Cation dependent O-methyltransferases from rice

Two lower molecular mass OMT genes (ROMT-15 and -17) were cloned from rice and expressed in Escherichia coli as glutathione S-transferase fusion proteins. ROMT-15 and -17 metabolized caffeoyl-CoA, flavones and flavonols containing two vicinal hydroxyl groups, although they exhibited different substrate specificities. The position of methylation in both luteolin and quercetin was determined to be the 3' hydroxyl group and myricetin and tricetin were methylated not only at 3' but also at 5' hydroxyl groups. ROMT-15 and -17 are cation-dependent and mutation of the predicted metal binding sites resulted in the loss of the enzyme activity, indicating that the metal ion has a critical role in the enzymatic methylation.

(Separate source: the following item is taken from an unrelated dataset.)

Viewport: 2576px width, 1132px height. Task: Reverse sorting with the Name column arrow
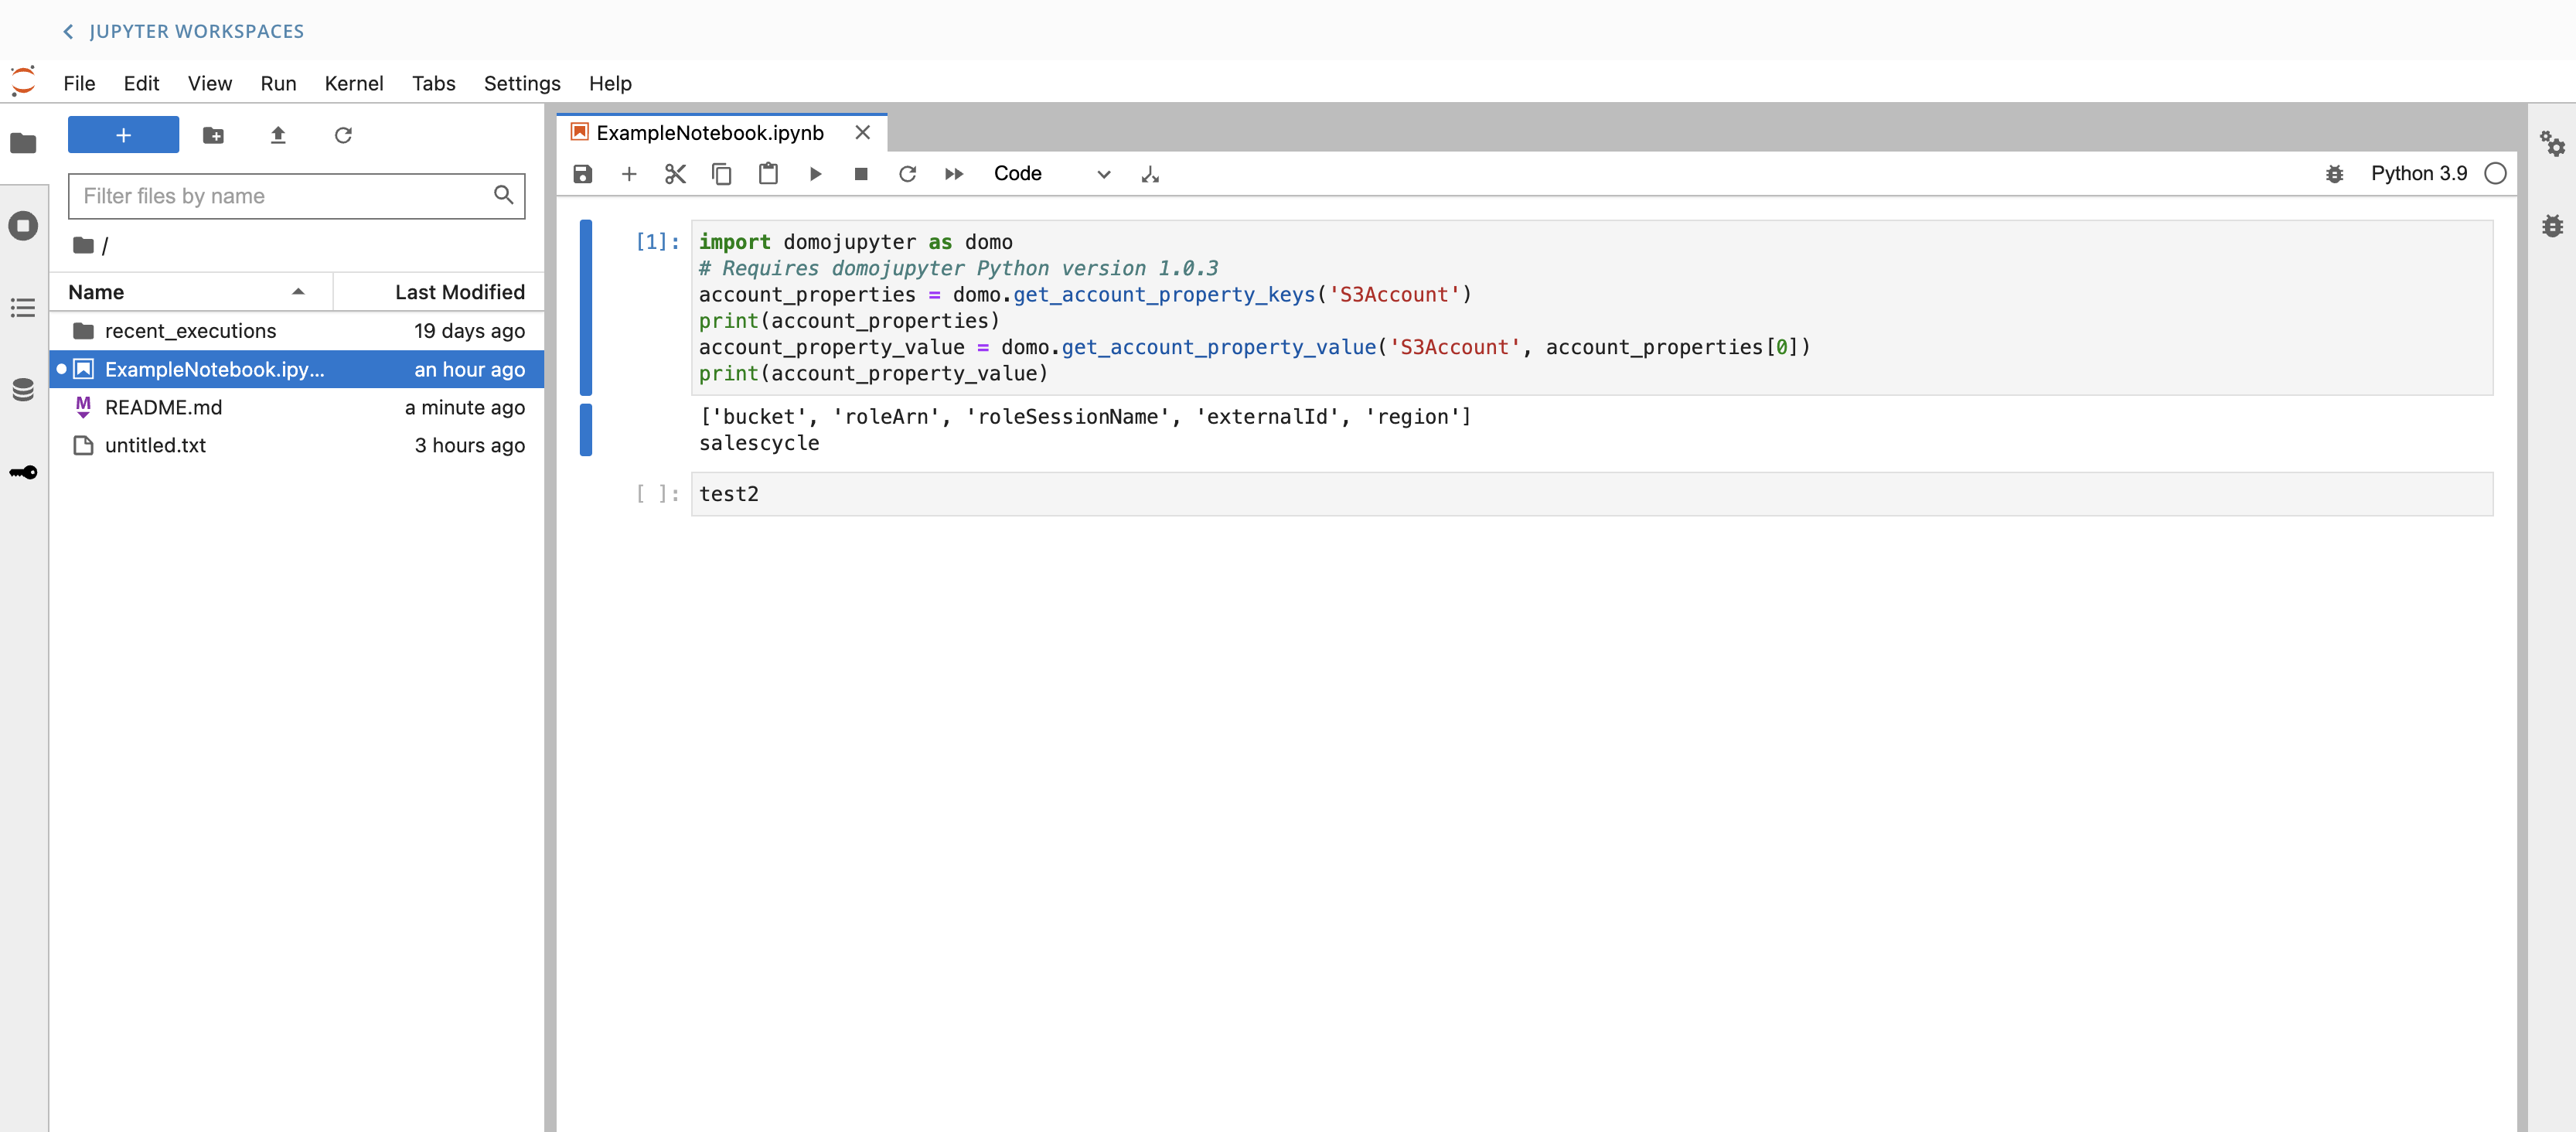click(x=298, y=292)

Partial purification, kinetic analysis, and amino acid sequence information of a flavonol 3-O-methyltransferase from Serratula tinctoria

Serratula tinctoria (Asteraceae) accumulates mainly 3,3'-dimethylquercetin and small amounts of 3-methylquercetin as an intermediate. The fact that 3-methylquercetin rarely accumulates in plants in significant amounts, and given its important role as an antiviral and antiinflammatory agent that accumulates in response to stress conditions, prompted us to purify and characterize the enzyme involved in its methylation. The flavonol 3-O-methyltransferase (3-OMT) was partially purified by ammonium sulfate precipitation and successive chromatography on Superose-12, Mono-Q, and adenosine-agarose affinity columns, resulting in a 194-fold increase of its specific activity. The enzyme protein exhibited an expressed specificity for the methylation of position 3 of the flavonol, quercetin, although it also utilized kaempferol, myricetin, and some monomethyl flavonols as substrates. It exhibited a pH optimum of 7.6, a pI of 6.0, and an apparent molecular mass of 31 kD. Its K(m) values for quercetin as the substrate and S-adenosyl-l-Met (AdoMet) as the cosubstrate were 12 and 45 microm, respectively. The 3-OMT had no requirement for Mg(2+), but was severely inhibited by p-chloromercuribenzoate, suggesting the requirement for SH groups for catalytic activity. Quercetin methylation was competitively inhibited by S-adenosyl-l-homo-Cys with respect to the cosubstrate AdoMet, and followed a sequential bi-bi reaction mechanism, where AdoMet was the first to bind and S-adenosyl-l-homo-Cys was released last. In-gel trypsin digestion of the purified protein yielded several peptides, two of which exhibited strong amino acid sequence homology, upon protein identification, to a number of previously identified Group II plant OMTs. The availability of peptide sequences will allow the design of specific nucleotide probes for future cloning of the gene encoding this novel enzyme for its use in metabolic engineering.